EXTRACT PROVIDED:
——————————

Facebook’s mission is to help people connect with one another, and as our 10th anniversary approached last month, we wanted to do something that would let everyone participate in the event together. After some discussion, we settled on the Look Back feature, which allows people to generate one-minute videos that highlight memorable photos and posts from their time on Facebook.
The feature proved to be a hit: people watched and shared hundreds of millions of these videos in the first few days following the launch on February 4. From an engineering perspective, Look Back proved to be a very interesting challenge – in no small part because we had to build it in less than a month.
In early January, we decided to move forward with the idea of creating Look Back videos. At that point, only a handful people at Facebook knew of the concept, and we had only a faint idea of how we would make more than a billion videos in 25 days.
We knew from the start that there would be some big challenges in building it this quickly, and at this scale. Infrastructure engineers started to think about storage requirements, computing capacity and network bandwidth. Questions about the videos themselves needed to be answered. How would we animate photos for a billion people? How could we make the videos feel personal and present them in a way that would resonate?
In addition, this was already a busy time for Facebook’s infrastructure team – our new Paper app would launch just five days before February 4, and a week later the site would be inundated with activity from the start of the 2014 Winter Olympics.
To plan for even more load, we began with some educated guesses, put them through some back-of-the-envelope math, and decided to plan for 25 million videos shared within a day of the anniversary. We estimated that for every video shared, five people would watch that video. Multiplying those views by the video size, dividing by seconds in a day, we calculated that we would need an average additional bandwidth of about 62 Gbps. Since traffic can be 2-3x higher at peak, we actually needed to plan for 187 Gbps. That’s more than 20,000 average US high-speed internet connections, fully saturated all the time. Our network engineers had some work to do.
To store videos for everyone, we would need an estimated 25 petabytes of disk space. Visualized as a stack of standard 1TB laptop drives, this would be a tower measuring more than 775 feet tall – two-thirds the height of the Empire State Building. We couldn’t make the videos without having this space, so the disks had to be procured within a week or two at the most.
To add to the suspense, the amount of computing power needed to render the videos was still an unknown.

——————————

INFORMATION SUPPLIED:

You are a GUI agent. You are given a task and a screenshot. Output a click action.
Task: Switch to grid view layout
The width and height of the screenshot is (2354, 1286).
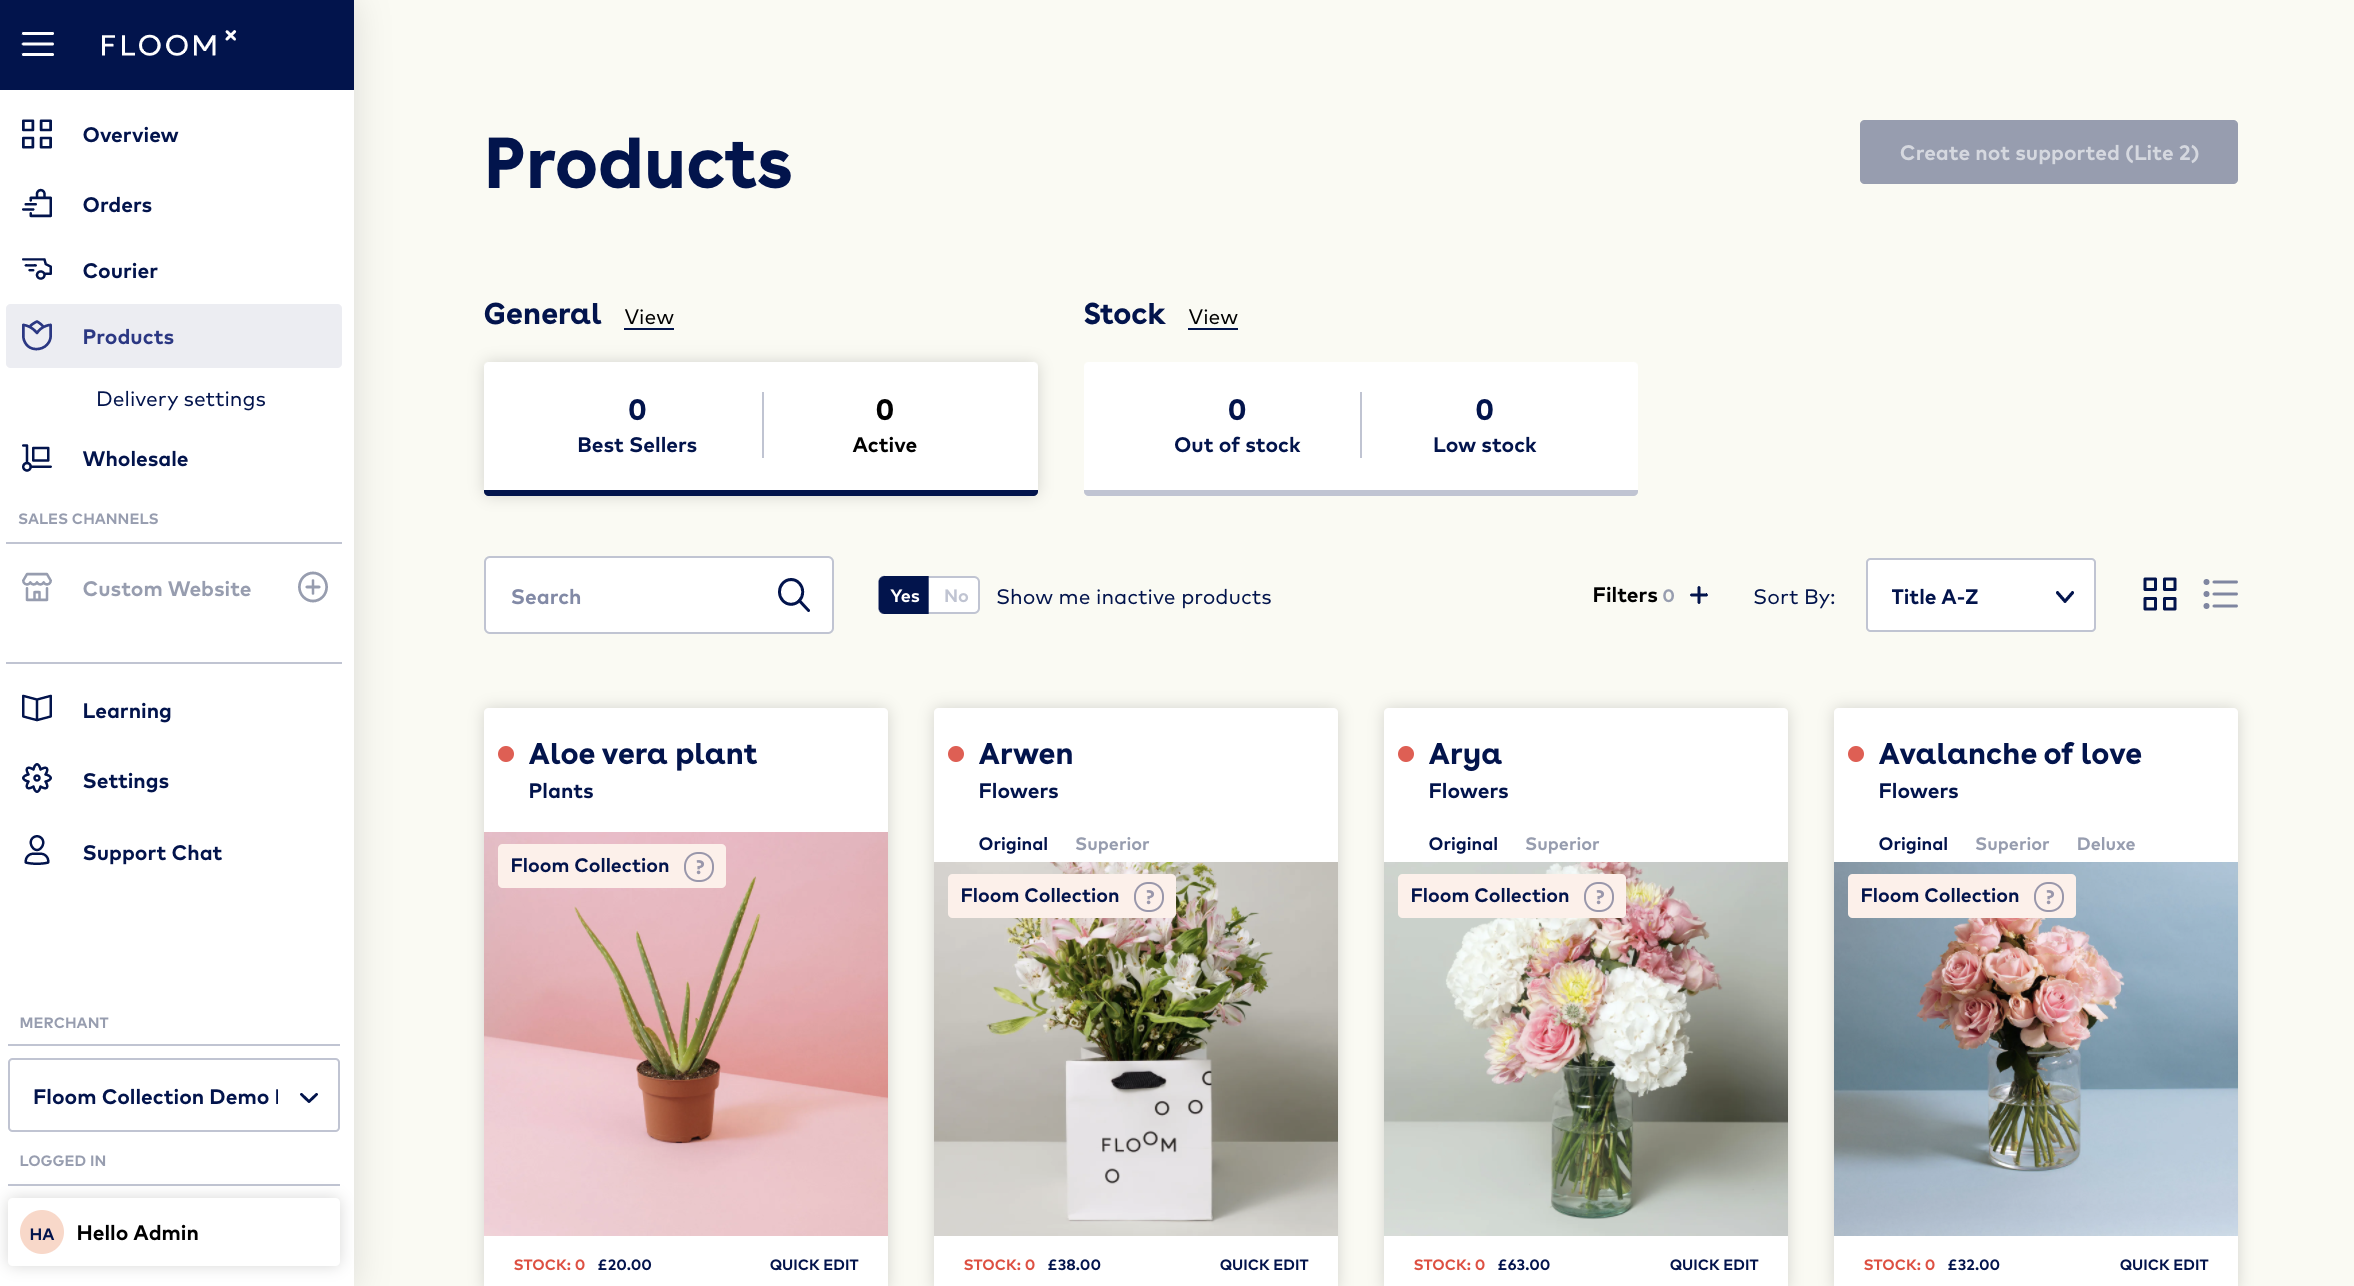2161,594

——————————

WORK TO COMPLETE:
a. Using the article on building Facebook's Look Back videos, explain in one to three sentences why the team planned for 187 Gbps of bandwidth instead of the 62 Gbps average.
b. According to the article on Facebook's Look Back videos, how much disk space was needed to store videos for everyone?
c. Continue the article on building Facebook's Look Back videos, starting after its final sentence about computing power being an unknown.

TASK-BY-TASK OUTPUTS:
a. Traffic can run two to three times higher at peak than on average. The team therefore had to plan for about 187 Gbps rather than only the 62 Gbps average it had calculated.

b. About 25 petabytes.

c.
When we kicked off the project, we could generate videos for only about 7 million people per day – and at that rate we would need months to render all the videos we needed. We had less than three weeks to go at this point.
How could we expedite the process? It was time to divide and conquer. We quickly split the entire pipeline into smaller pieces that could evolve in parallel, and many volunteers jumped in to figure out how to tackle the following tasks:
For storage, we reviewed how our Haystack media servers were configured, including their geographical location in the US. Particularly important was the need to prevent disruptions to normal site operations. So we decided to isolate these videos in their own servers across both US coasts and treat them as different video types than regular uploads. Additionally, we decided to keep fewer archived copies of the Look Back videos to save space and time.
But even if we had every drive in the system working in perfect unison, we would easily saturate the top of rack switches moving all that data in and out. The easiest solution to this problem was to simply deploy more hardware, which meant we had to find, provision, configure, and deploy even more racks to spread the read/write workload across more network switches. For compute, although we had tens of thousands of servers available, our data center power efficiency plans were not designed for all of them to be running at full capacity at all times. We decided to track power usage while the jobs were running and added dials to the software to allow us to slow down if needed.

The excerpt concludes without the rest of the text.